Abstract
Polycomb Group (PcG) proteins are epigenetic repressors of gene expression. The Drosophila Additional sex combs (Asx) gene and its mammalian homologs exhibit PcG function in genetic assays; however, the mechanism by which Asx family proteins mediate gene repression is not well understood. ASXL2, one of three mammalian homologs for Asx, is highly expressed in the mammalian heart and is required for the maintenance of cardiac function. We have previously shown that Asxl2 deficiency results in a reduction in the bulk level of histone H3 lysine 27 trimethylation (H3K27me3), a repressive mark generated by the Polycomb Repressive Complex 2 (PRC2). Here we identify several ASXL2 target genes in the heart and investigate the mechanism by which ASXL2 facilitates their repression. We show that the Asxl2-deficient heart is defective in converting H3K27me2 to H3K27me3 and in removing ubiquitin from mono-ubiquitinated histone H2A. ASXL2 and PRC2 interact in the adult heart and co-localize to target promoters. ASXL2 is required for the binding of PRC2 and for the enrichment of H3K27me3 at target promoters. These results add a new perspective to our understanding of the mechanisms that regulate PcG activity and gene repression.
Highlights
During the development and life of multicellular organisms, there is a need to set up and maintain distinct identities in different types of cells and tissues
To determine whether Secreted frizzled-related protein 2 (Sfrp2), Acta1 and G protein-coupled receptor kinase 5 (Grk5) are directly repressed by ASXL2 and Polycomb Repressive Complex 2 (PRC2), we examined enrichment of ASXL2 and PRC2 components at these loci by Chromatin immunoprecipitation (ChIP)-qPCR assays, focusing on regions between -2 kb and +2 kb of the transcription start sites (TSSs)

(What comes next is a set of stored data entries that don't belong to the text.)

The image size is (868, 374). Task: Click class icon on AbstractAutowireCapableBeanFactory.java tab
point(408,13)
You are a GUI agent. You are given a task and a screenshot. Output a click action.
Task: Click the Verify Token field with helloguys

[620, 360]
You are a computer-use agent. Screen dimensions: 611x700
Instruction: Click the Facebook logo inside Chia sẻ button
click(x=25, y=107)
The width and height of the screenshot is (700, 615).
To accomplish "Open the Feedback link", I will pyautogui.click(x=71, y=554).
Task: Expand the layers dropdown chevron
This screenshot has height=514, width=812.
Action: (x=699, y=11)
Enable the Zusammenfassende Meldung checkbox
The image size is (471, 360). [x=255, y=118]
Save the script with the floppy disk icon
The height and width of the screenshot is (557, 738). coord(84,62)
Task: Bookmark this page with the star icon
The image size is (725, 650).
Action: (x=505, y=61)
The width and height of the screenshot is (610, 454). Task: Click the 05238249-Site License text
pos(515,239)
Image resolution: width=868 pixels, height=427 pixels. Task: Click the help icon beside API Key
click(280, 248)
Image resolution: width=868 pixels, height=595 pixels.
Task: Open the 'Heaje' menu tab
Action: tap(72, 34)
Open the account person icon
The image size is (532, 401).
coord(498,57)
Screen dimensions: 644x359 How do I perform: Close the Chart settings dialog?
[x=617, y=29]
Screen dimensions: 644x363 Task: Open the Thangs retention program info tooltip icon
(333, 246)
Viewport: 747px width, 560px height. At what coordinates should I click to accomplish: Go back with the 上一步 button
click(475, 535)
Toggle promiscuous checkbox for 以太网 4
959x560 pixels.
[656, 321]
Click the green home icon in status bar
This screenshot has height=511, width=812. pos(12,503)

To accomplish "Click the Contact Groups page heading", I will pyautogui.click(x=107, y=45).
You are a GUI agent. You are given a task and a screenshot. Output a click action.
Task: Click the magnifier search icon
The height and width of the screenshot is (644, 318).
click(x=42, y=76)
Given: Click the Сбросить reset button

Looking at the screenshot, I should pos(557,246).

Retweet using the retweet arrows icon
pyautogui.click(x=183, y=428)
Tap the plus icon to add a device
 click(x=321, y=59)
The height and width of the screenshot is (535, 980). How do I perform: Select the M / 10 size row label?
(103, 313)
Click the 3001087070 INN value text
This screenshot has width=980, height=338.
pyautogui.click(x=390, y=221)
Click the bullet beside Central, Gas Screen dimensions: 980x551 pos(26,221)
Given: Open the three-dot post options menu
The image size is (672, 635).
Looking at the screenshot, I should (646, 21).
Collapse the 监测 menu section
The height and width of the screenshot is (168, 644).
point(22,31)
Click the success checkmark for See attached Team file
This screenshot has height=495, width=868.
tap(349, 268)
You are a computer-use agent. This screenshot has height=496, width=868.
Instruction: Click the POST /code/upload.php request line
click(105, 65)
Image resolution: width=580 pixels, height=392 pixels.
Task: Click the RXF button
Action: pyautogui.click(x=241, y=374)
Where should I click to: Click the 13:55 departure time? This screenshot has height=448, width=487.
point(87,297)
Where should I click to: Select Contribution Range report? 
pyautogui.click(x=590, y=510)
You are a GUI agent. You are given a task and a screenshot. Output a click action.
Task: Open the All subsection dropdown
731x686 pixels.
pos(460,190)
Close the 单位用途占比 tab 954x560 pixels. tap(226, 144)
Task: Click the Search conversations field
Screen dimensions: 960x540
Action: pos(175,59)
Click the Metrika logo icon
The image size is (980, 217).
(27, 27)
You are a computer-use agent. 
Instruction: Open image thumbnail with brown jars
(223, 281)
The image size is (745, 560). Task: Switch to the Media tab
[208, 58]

We have previously observed that the level of bulk H3K27me3 was reduced in Asxl2-/- hearts, suggesting an important role for ASXL2 in the homeostasis of the H3K27me3 mark [19]
Summary
During the development and life of multicellular organisms, there is a need to set up and maintain distinct identities in different types of cells and tissues. Epigenetic mechanisms play critical roles in the establishment and maintenance of cellular identity. The balanced action of PcG proteins and their antagonists, the Trithorax Group (TrxG) epigenetic activators, is crucial for the maintenance of Hox expression domains along the anterior–posterior axis [1,2]. It has since been discovered that PcG and TrxG proteins play essential roles in mammalian development, regulating the differentiation of a wide array of cell lineages [3,4,5]. The core components of PRC2, EZH2, SUZ12 and EED, are necessary and sufficient for PRC2’s histone methyltransferase (HMTase) activity [7,8,9,10]. The SET-domain protein EZH2 is the catalytic subunit [6,7]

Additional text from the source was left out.